The U.S. Food and Drug Administration (FDA) approved the use of lumacaftor/ivacaftor (Orkambi®) today for children with cystic fibrosis ages 2 to 5 who have two copies of the most common CF gene mutation, F508del. The decision means that about 1,300 additional children in the U.S. are eligible to receive the drug, bringing the total number of those in the U.S. who could benefit from the treatment to approximately 12,300.
“This is great news for our community, as research indicates that starting treatment with CFTR modulators early may limit the onset of complications from the disease,” said Preston W. Campbell, III, M.D., president and CEO of the Cystic Fibrosis Foundation. “We are committed to building on this momentum to help bring more and better treatments to the people with CF who need them.”
A Phase 3 study evaluating the drug for children ages 12 months to less than 24 months is planned to start later this year.
In people with two copies of F508del, lumacaftor/ivacaftor improves lung function and significantly reduces the rate of pulmonary exacerbations, which can lead to frequent hospitalizations and lung damage.
The FDA first approved lumacaftor/ivacaftor in 2015 for people with CF ages 12 and older who have two copies of the F508del mutation. In 2016, the FDA expanded that approval to people with CF ages 6 to 11 with those same mutations. The drug is one of three medicines approved to treat the faulty cystic fibrosis transmembrane conductance regulator (CFTR) protein in CF.

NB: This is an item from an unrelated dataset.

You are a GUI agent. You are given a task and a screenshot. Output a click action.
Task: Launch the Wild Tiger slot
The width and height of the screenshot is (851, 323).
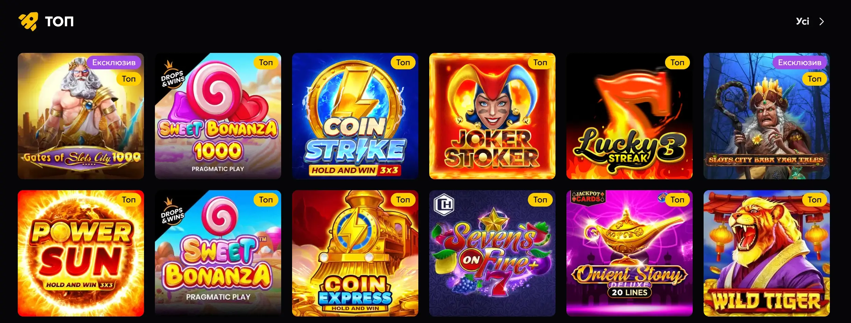pos(767,253)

Lumacaftor/ivacaftor was developed by Vertex Pharmaceuticals Inc. with significant clinical, scientific, and financial support from the Cystic Fibrosis Foundation.

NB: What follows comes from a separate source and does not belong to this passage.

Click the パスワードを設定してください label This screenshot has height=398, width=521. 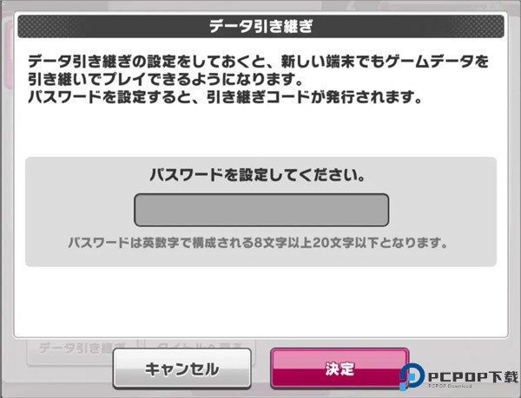click(258, 175)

The Foundation also supports research aimed at discovering new treatments for people with nonsense and rare mutations that do not produce the CFTR protein, an estimated 5 to 7 percent of people with CF. These individuals will be unable to benefit solely from modulators. In 2016, the Foundation launched the Nonsense and Rare Mutations Research and Therapeutics Initiative to help advance research by academic institutions and pharmaceutical companies focused exclusively on the creation of therapies to “restore” CFTR production for these individuals.